* DATA TO USE:
------------------------------------------------

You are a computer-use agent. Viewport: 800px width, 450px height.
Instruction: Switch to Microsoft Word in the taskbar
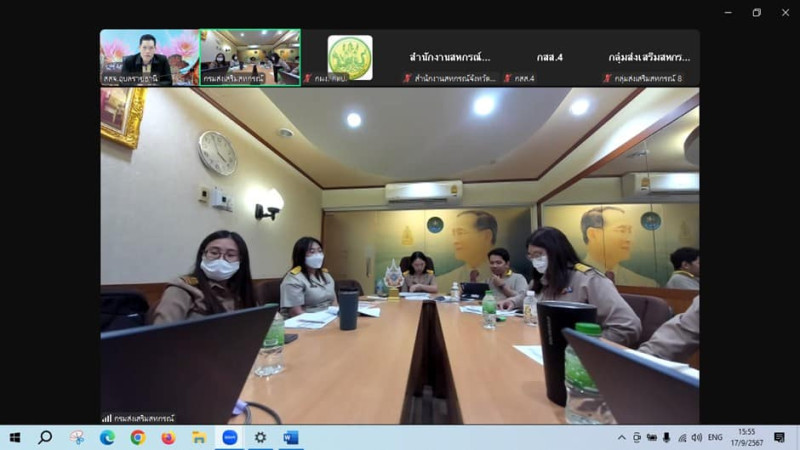click(x=290, y=437)
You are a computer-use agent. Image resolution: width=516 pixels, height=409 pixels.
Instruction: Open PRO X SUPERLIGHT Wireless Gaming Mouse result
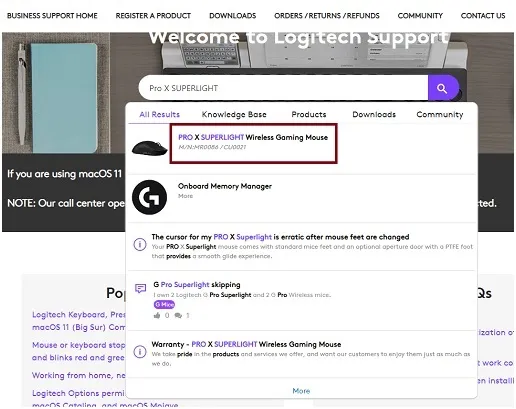253,137
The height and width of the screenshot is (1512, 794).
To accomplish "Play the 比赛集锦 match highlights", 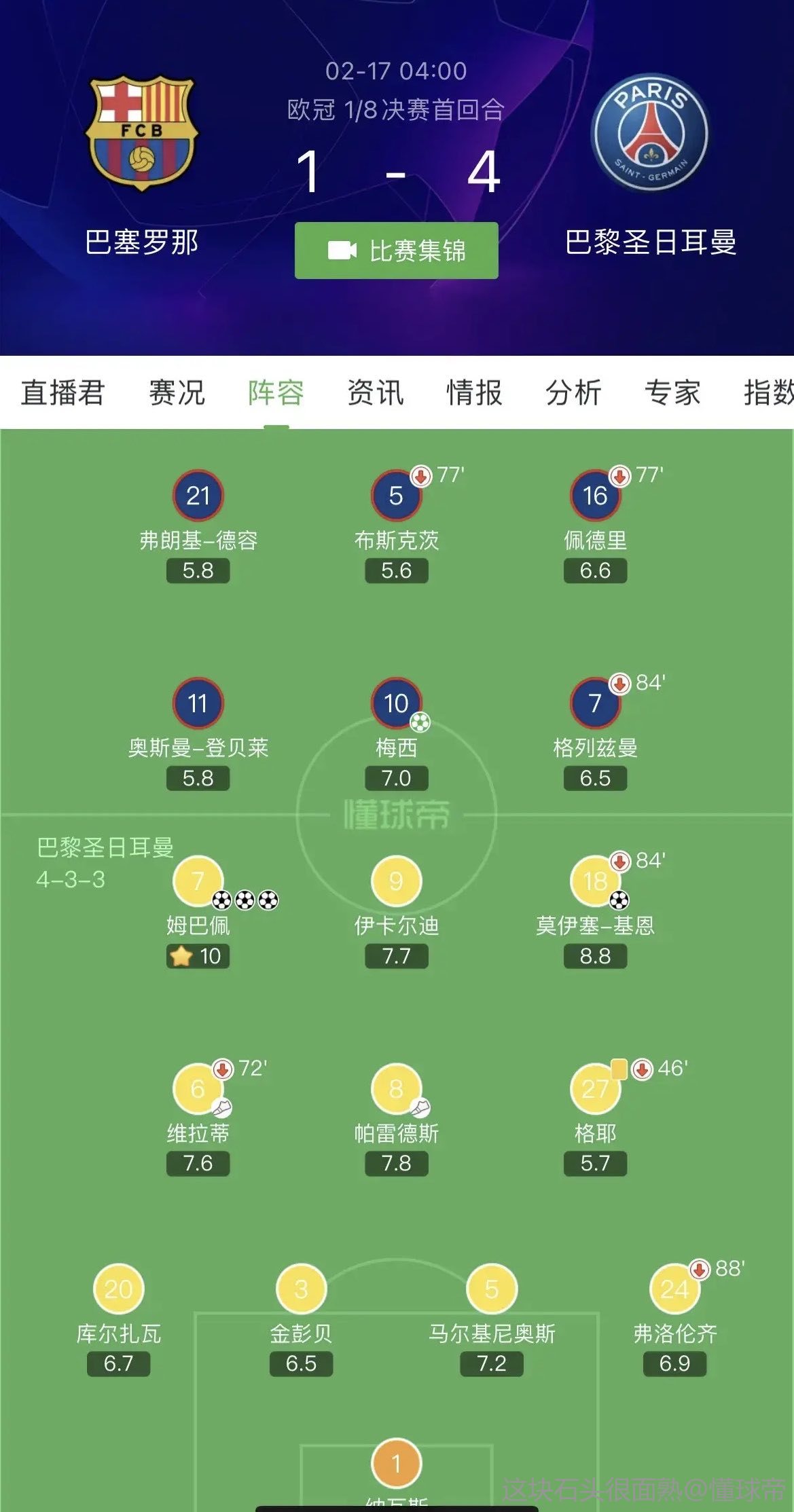I will point(396,251).
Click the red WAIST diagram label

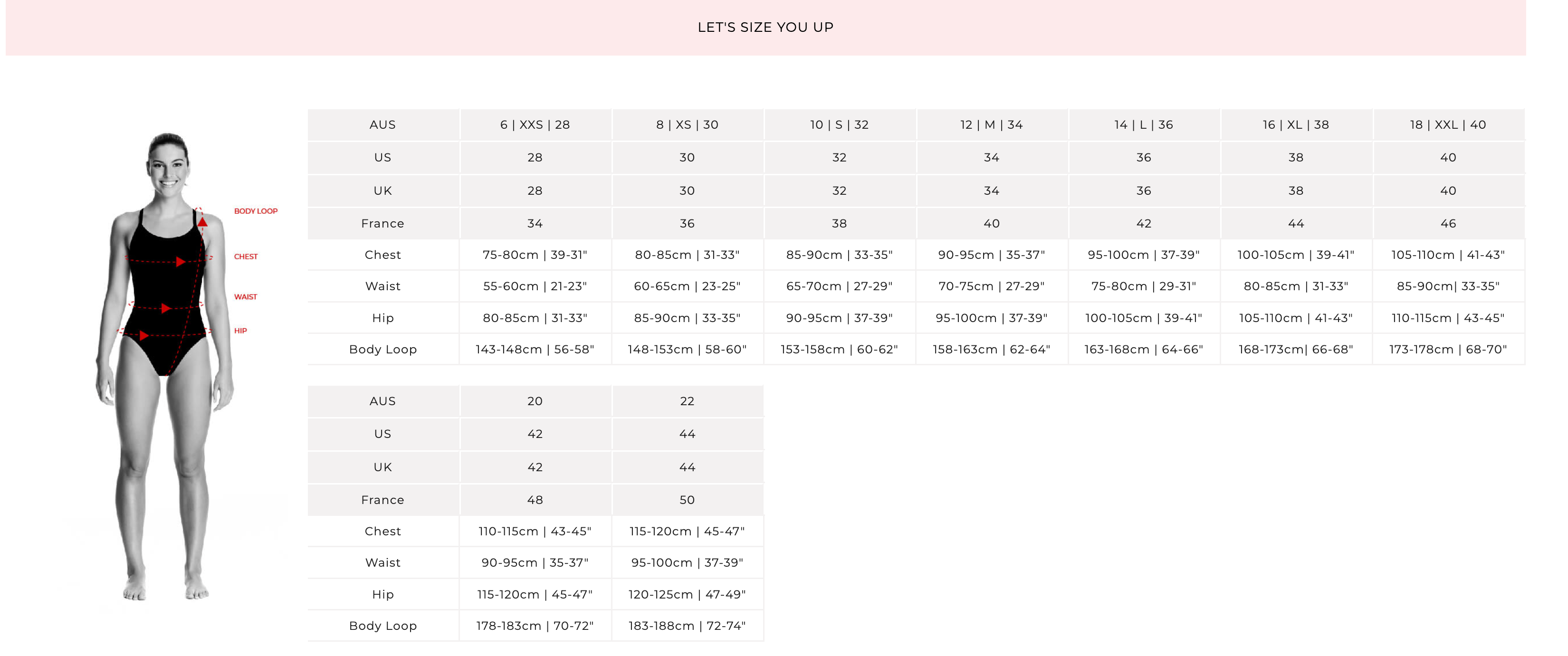246,297
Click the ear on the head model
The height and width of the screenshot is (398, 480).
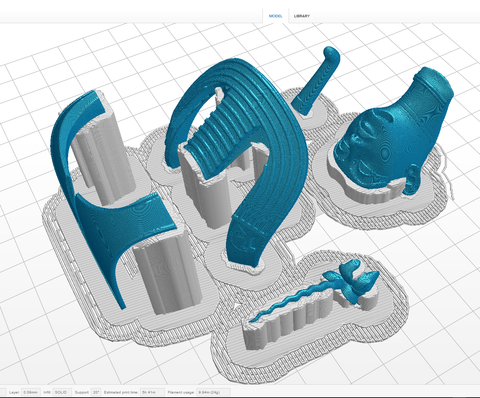pyautogui.click(x=412, y=180)
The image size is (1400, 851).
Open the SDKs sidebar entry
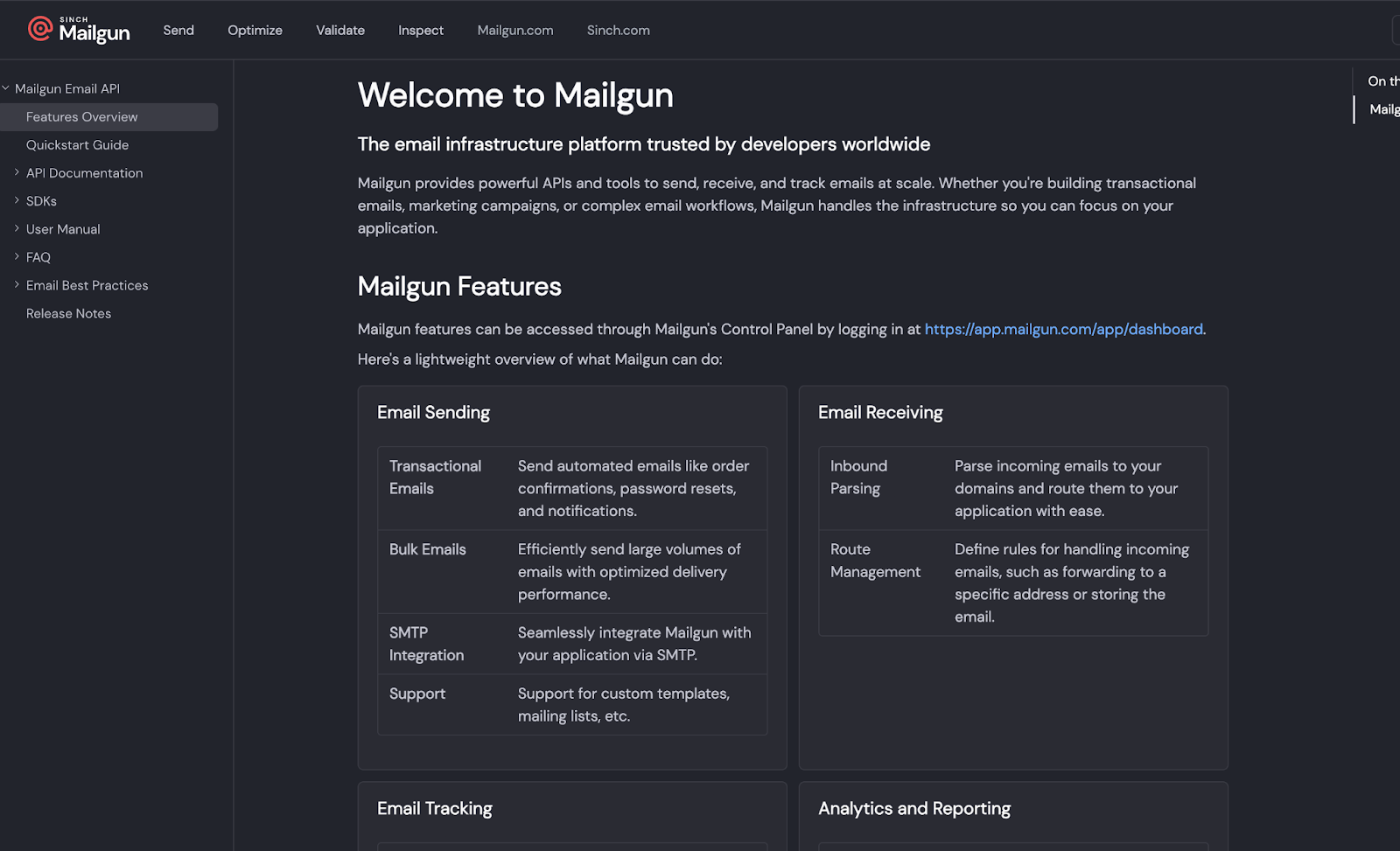(41, 201)
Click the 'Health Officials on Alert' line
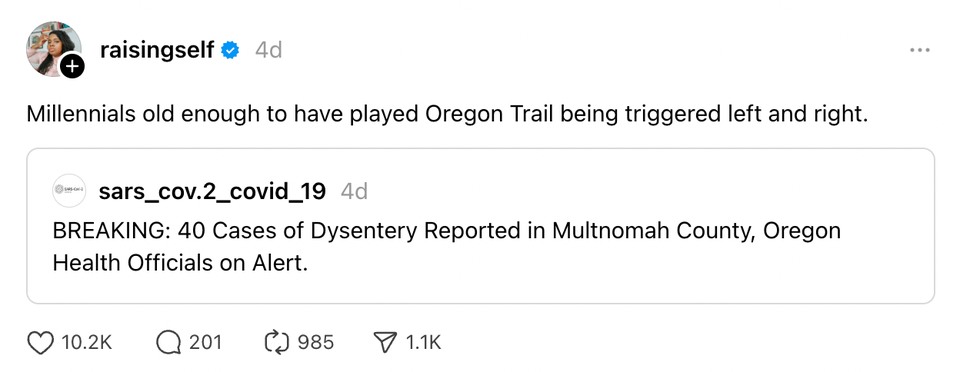 [x=179, y=263]
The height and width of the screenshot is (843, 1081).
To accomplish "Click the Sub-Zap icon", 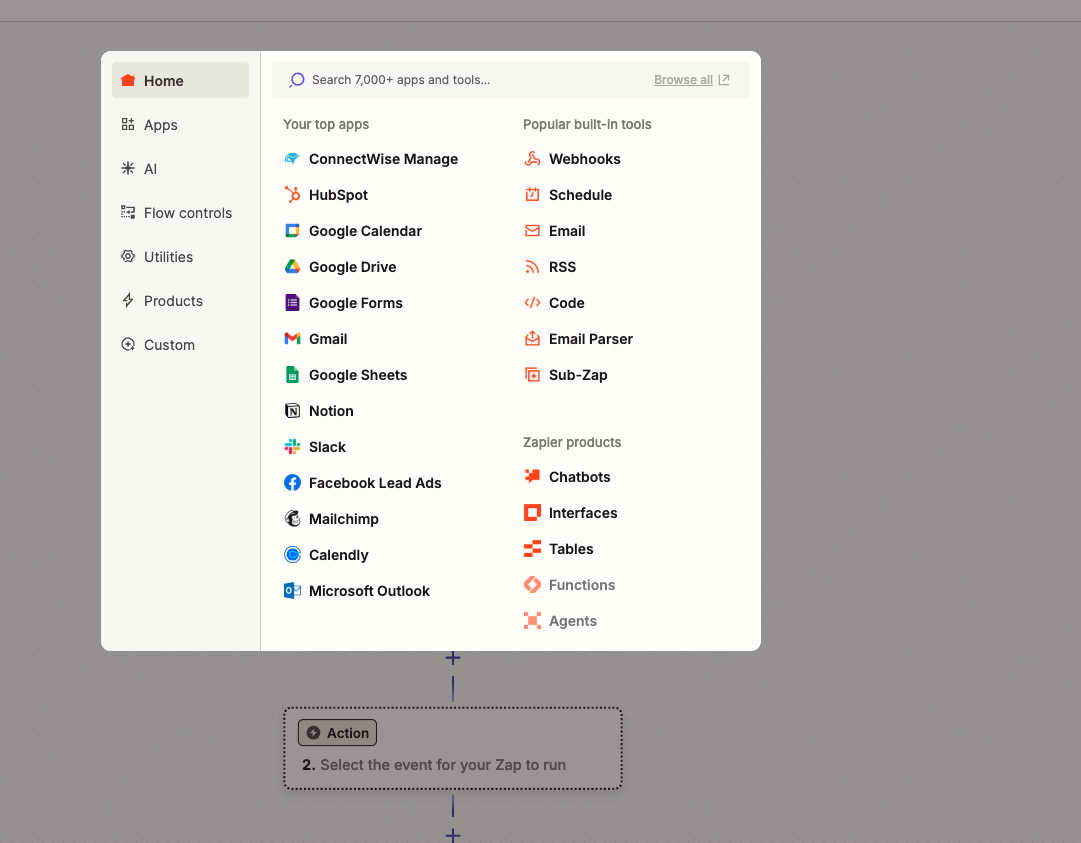I will [532, 375].
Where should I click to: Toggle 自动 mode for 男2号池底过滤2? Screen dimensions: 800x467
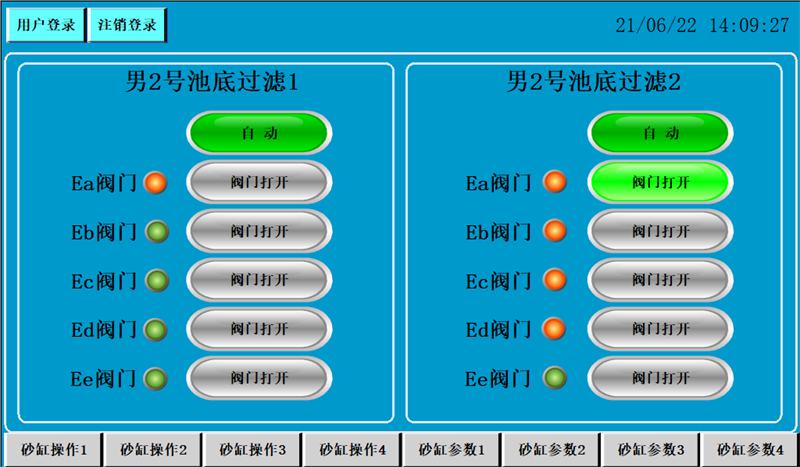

------------------------------------------------

* WHAT IS EXPECTED: Copy out the lines of the records above in which the string "computer" appears.

* EXPECTED ANSWER:
You are a computer-use agent. Viewport: 800px width, 450px height.
You are a computer-use agent. Image resolution: width=516 pixels, height=409 pixels.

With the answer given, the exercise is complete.